Material to process >>
※ ※ ※

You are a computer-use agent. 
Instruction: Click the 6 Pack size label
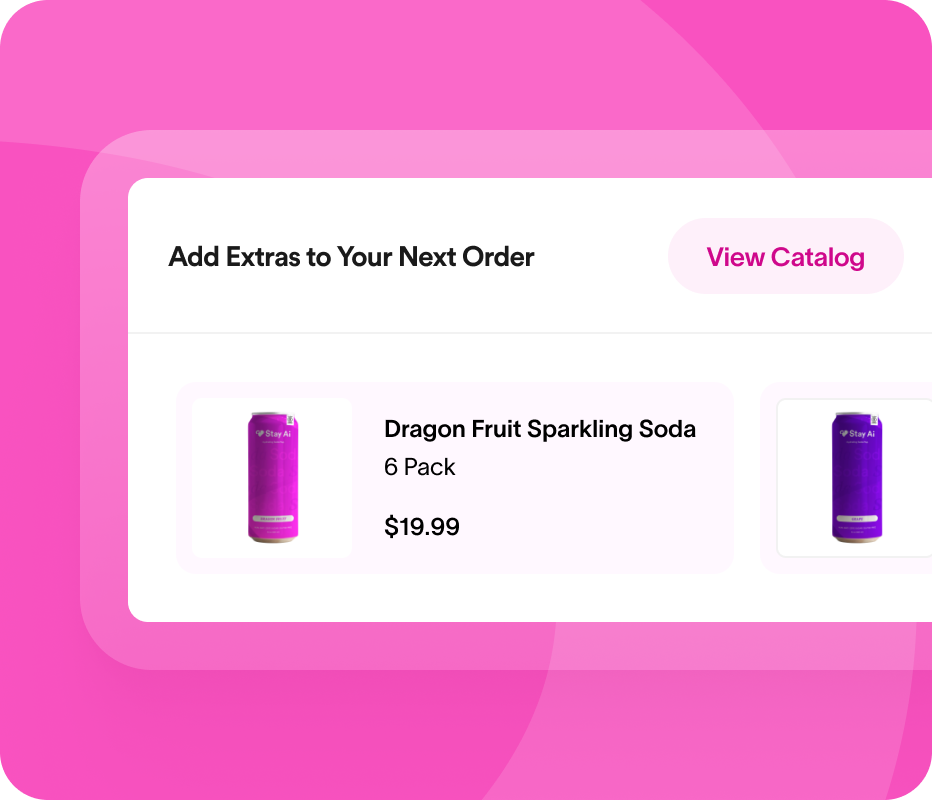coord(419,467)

※ ※ ※

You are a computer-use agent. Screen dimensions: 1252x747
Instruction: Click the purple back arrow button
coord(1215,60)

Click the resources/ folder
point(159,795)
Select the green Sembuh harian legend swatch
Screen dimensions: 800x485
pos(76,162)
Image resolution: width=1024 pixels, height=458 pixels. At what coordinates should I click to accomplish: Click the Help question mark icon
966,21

※ ※ ※

Written problem >> Return every line of the items above that contains the string "dimensions". Match case exactly.

Full response >>
You are a computer-use agent. Screen dimensions: 1252x747
Screen dimensions: 800x485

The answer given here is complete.